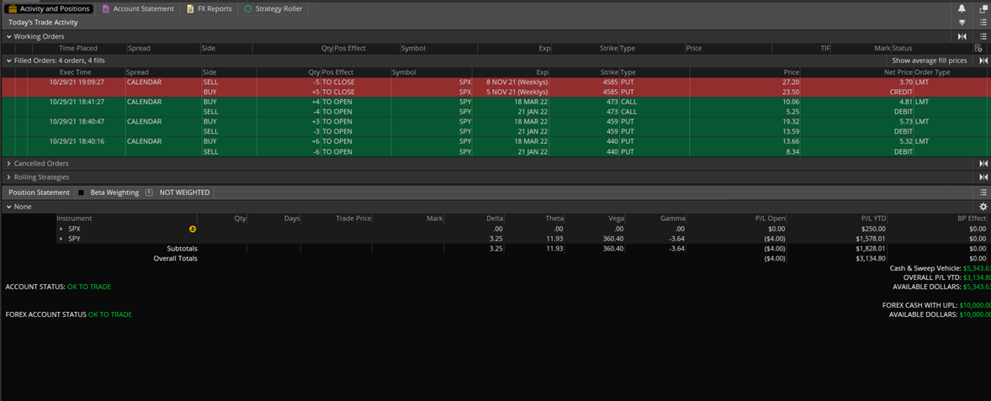Open the Strategy Roller tab
The width and height of the screenshot is (991, 401).
273,8
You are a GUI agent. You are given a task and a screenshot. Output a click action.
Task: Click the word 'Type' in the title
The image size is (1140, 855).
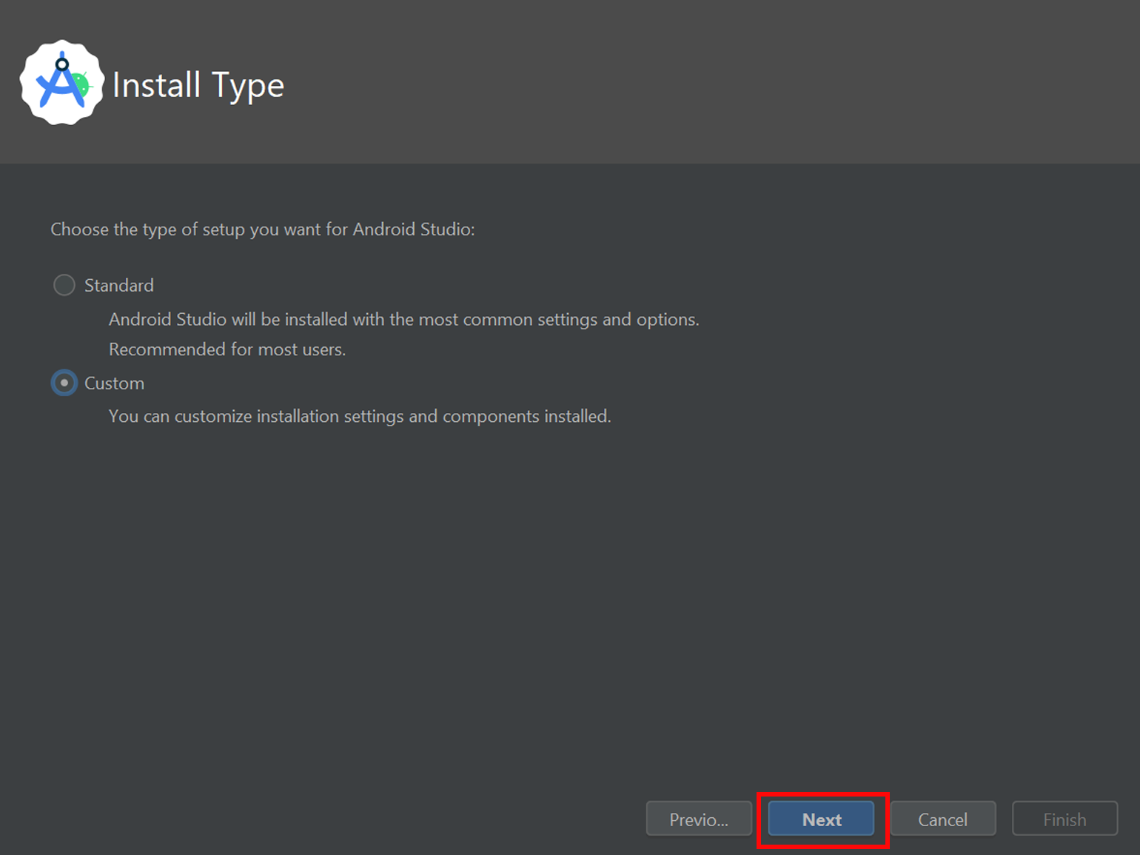[247, 87]

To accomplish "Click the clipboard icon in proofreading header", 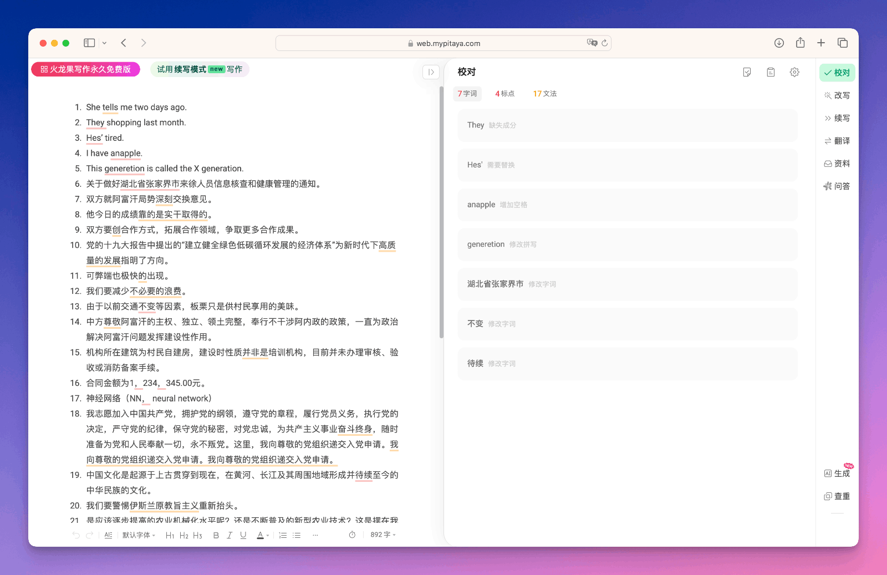I will coord(771,72).
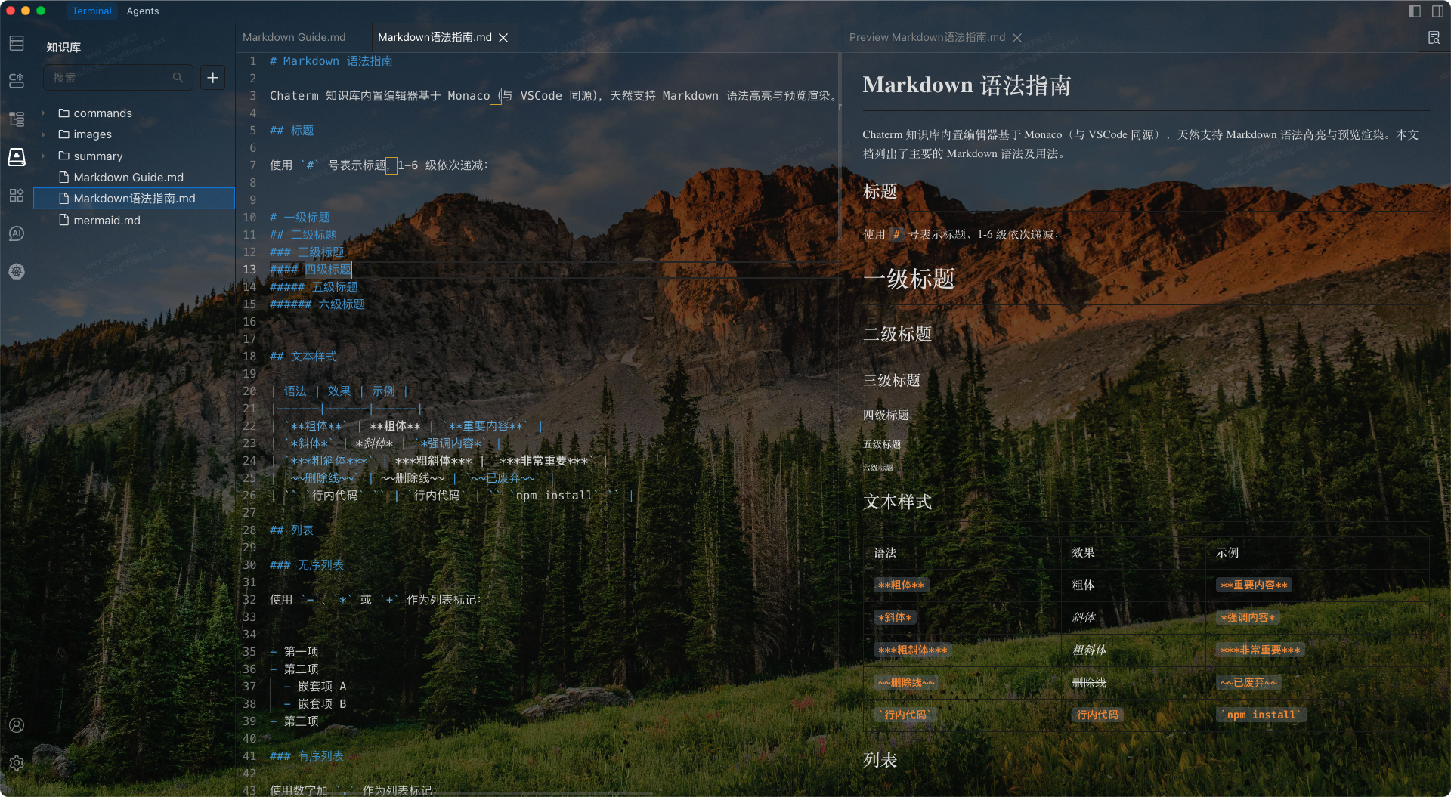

### The task
Select every line of the data that contains the string "screenshot", treating uppercase and lowercase letters as different.

### Output for this exercise
The width and height of the screenshot is (991, 401).
You are a GUI agent. You are given a task and a screenshot. Output a click action.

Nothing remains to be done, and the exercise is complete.